• [Given passage]
*** Begin section ***

6 Steps of Healthcare Innovation with Naomi Fried, Chief Innovation Officer, Boston Children’s Hospital during the recent 2012 World Healthcare Congress
Is fostering a culture of innovation different in the health care sector compared to other industries? In the video shown below, Dr. Fried, Chief Innovation Officer at Boston Children’s Hospital discusses the differences and outlines the following steps of the healthcare innovation lifecycle.
Healthcare Innovation Lifecycle
Stage 1: Initiate
An innovation’s lifecycle begins with the identification of a problem or opportunity. The innovator defines the vision and objectives, which should including identifying available resources and establishing the scope of the future project. Initiation is not typically a difficult stage, but it’s an important one to get right and, if skipped or not done fully, can cause problems later.
Stage 2: Ideate
Often innovators confuse ideation with innovation, but ideation is really a piece of the larger cycle. It involves sourcing, creating, evaluating and filtering ideas to meet the innovator’s vision.

*** End section ***

• [What the exercise asks] Continue the passage on the healthcare innovation lifecycle, picking up after its last sentence.

• [Dataset entries]
*** Begin section ***

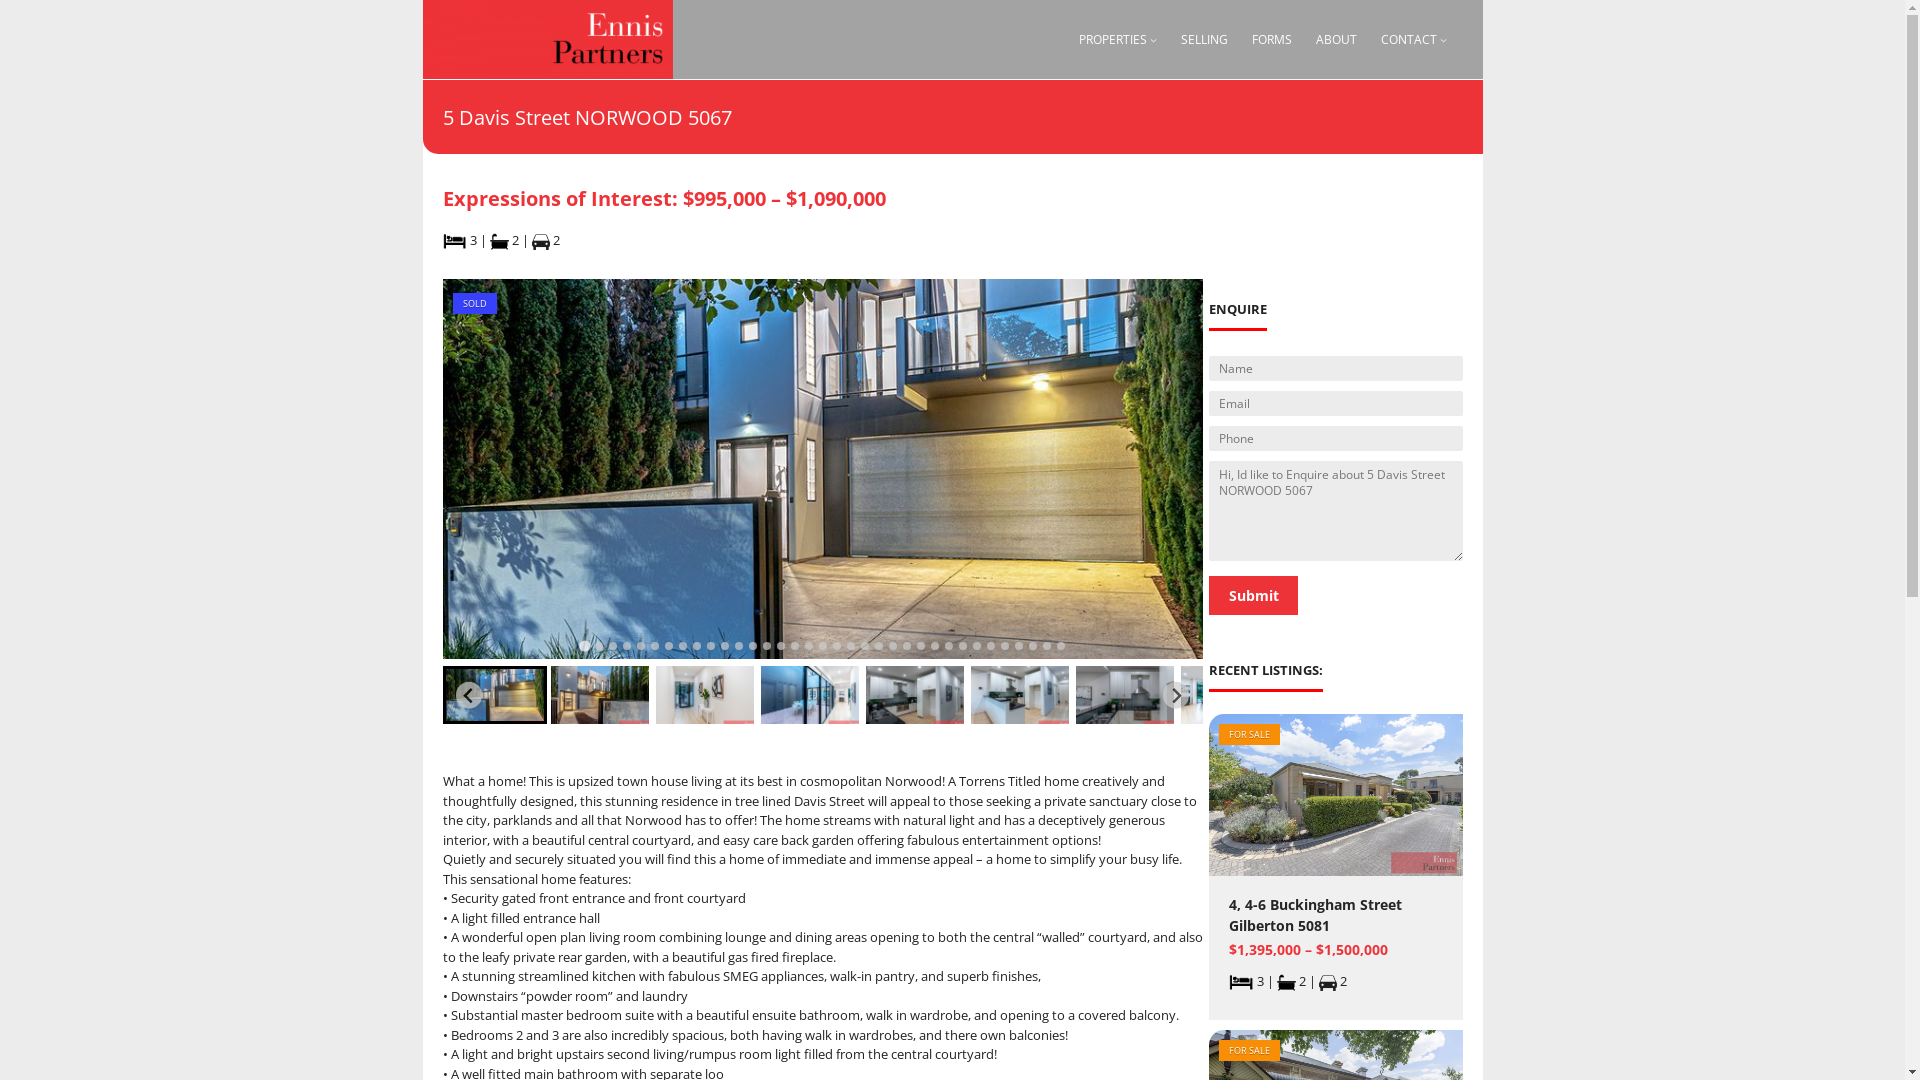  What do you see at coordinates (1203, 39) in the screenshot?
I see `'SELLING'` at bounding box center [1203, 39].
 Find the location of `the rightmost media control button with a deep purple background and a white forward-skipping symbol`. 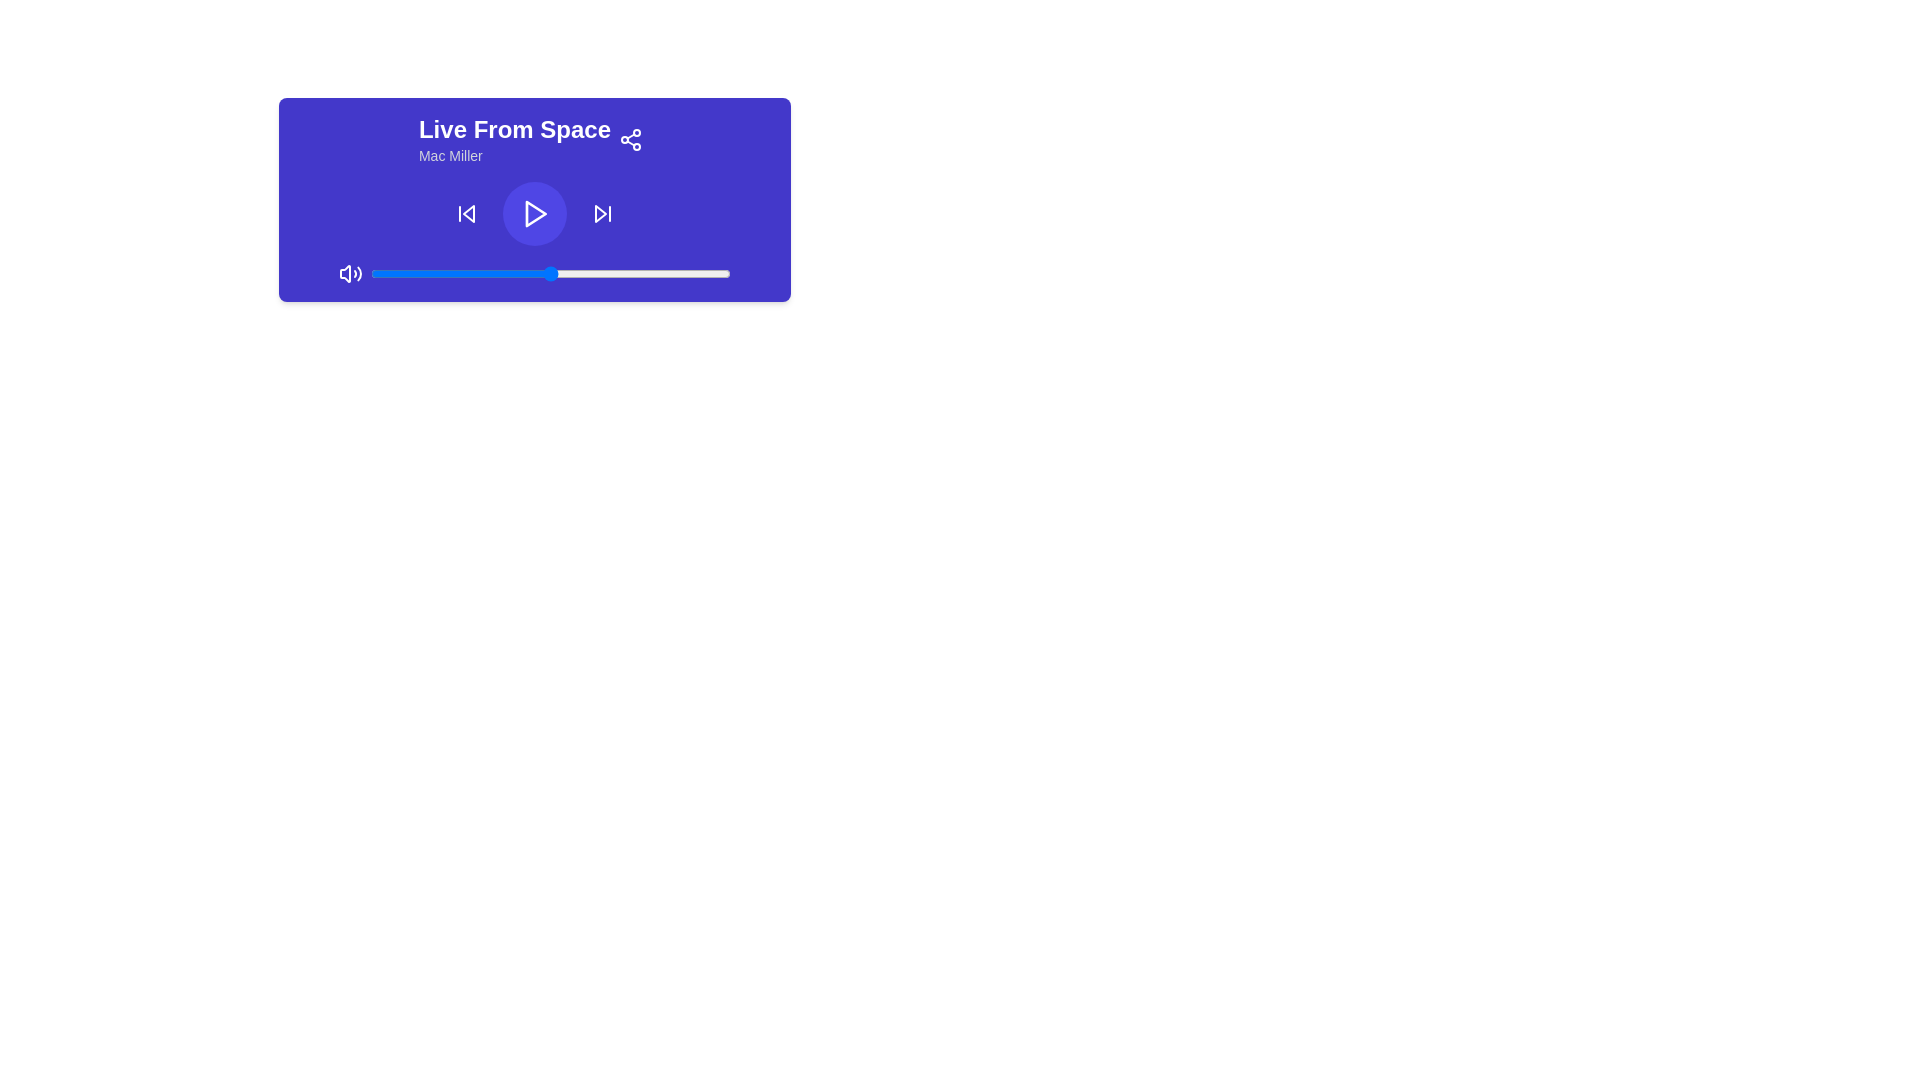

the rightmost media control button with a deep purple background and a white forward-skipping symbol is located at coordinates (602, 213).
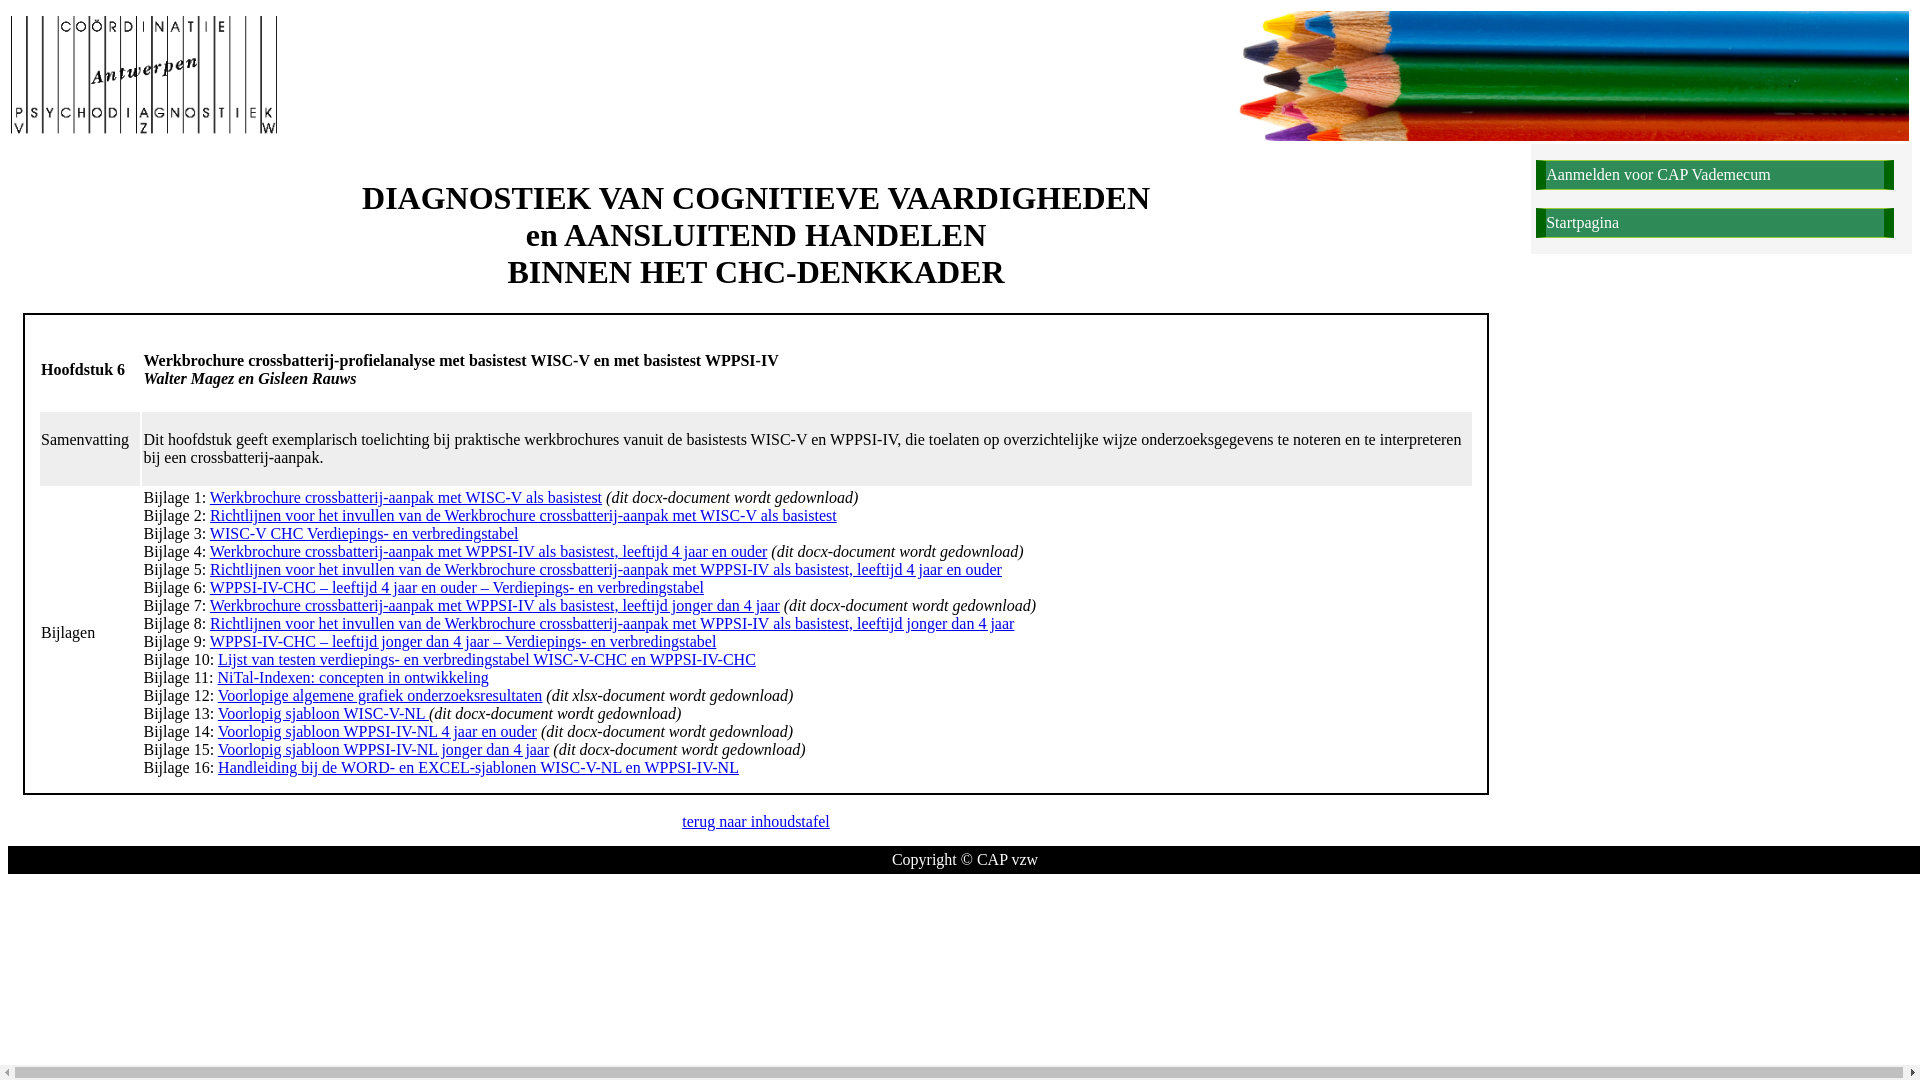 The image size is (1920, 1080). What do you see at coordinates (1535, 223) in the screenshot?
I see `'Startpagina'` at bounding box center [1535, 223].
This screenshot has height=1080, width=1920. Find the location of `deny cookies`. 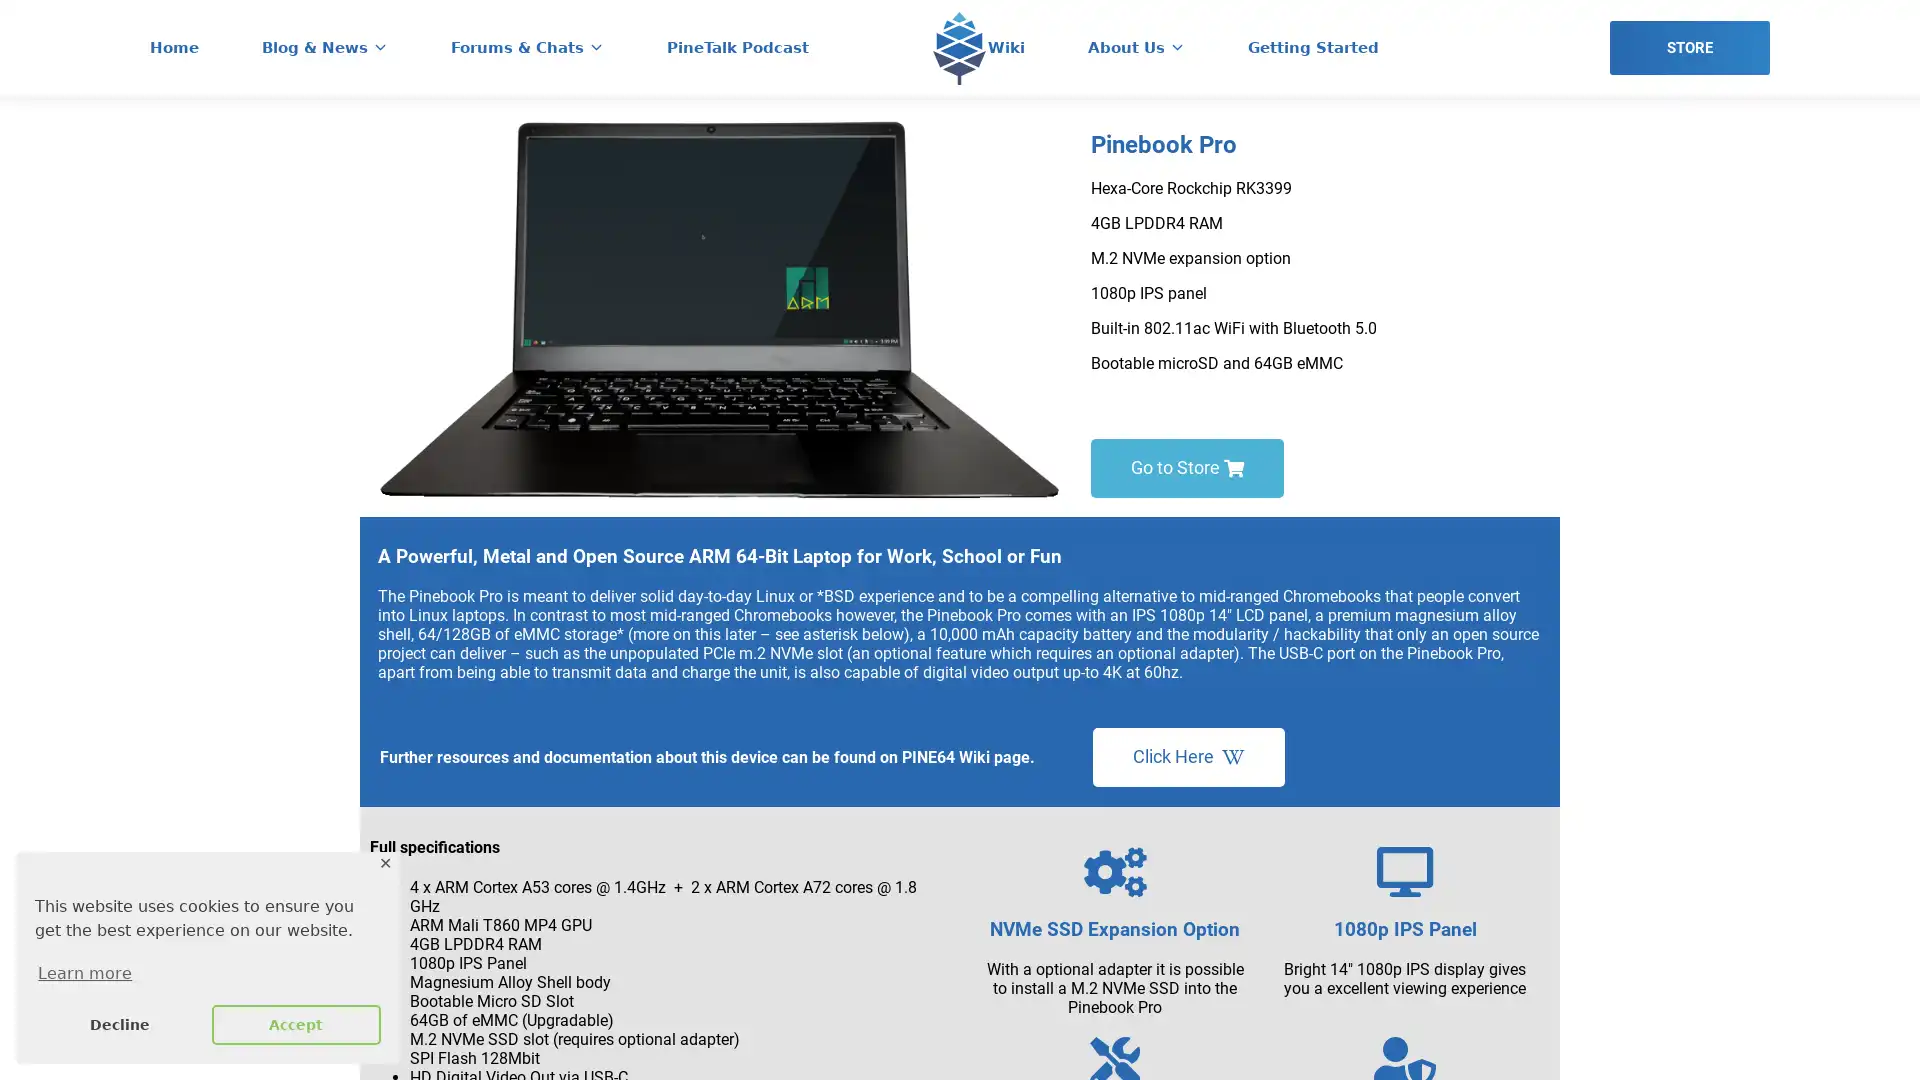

*** End section ***

• [Exercise result]
Stage 3: Pilot
After harvesting the best ideas, innovators must build and test a functional prototype of the new idea. To succeed in the pilot phase, innovators need to develop a clear set of metrics and avoid moving “goal posts.” Failures in the pilot stage are a form of success and an opportunity for learning.
The O-gap
Now comes a chasm. In an ideal world, new ideas would be easily and broadly adopted with little or no resistance. But in real life, people are often reluctant to embrace innovations. I have coined the term “operationalization gap” or “o-gap” to explain the challenge of diffusing a new idea broadly across an organization. O-gaps are common in large, siloed organizations, less common (or narrower) in smaller or hierarchical organizations.
Leadership support, additional funding, training, change management and communication can all help close the o-gap. Sometimes technical help is required to expand the number of end-users.
My best advice is to recognize the o-gap and plan for it. Engaging stakeholders early can make all the difference in disseminating an innovation.
Step 4: Operationalize
When a successful pilot is broadly implemented and the organization begins to realize the innovation’s full value, operationalization can begin.
Step 5: Optimize
Many innovators treat operationalization as the last stage of an innovation. But it’s not. The innovation can be further improved and customized by end users. For example, our electronic medical record is being optimized as end users introduce their own small innovations.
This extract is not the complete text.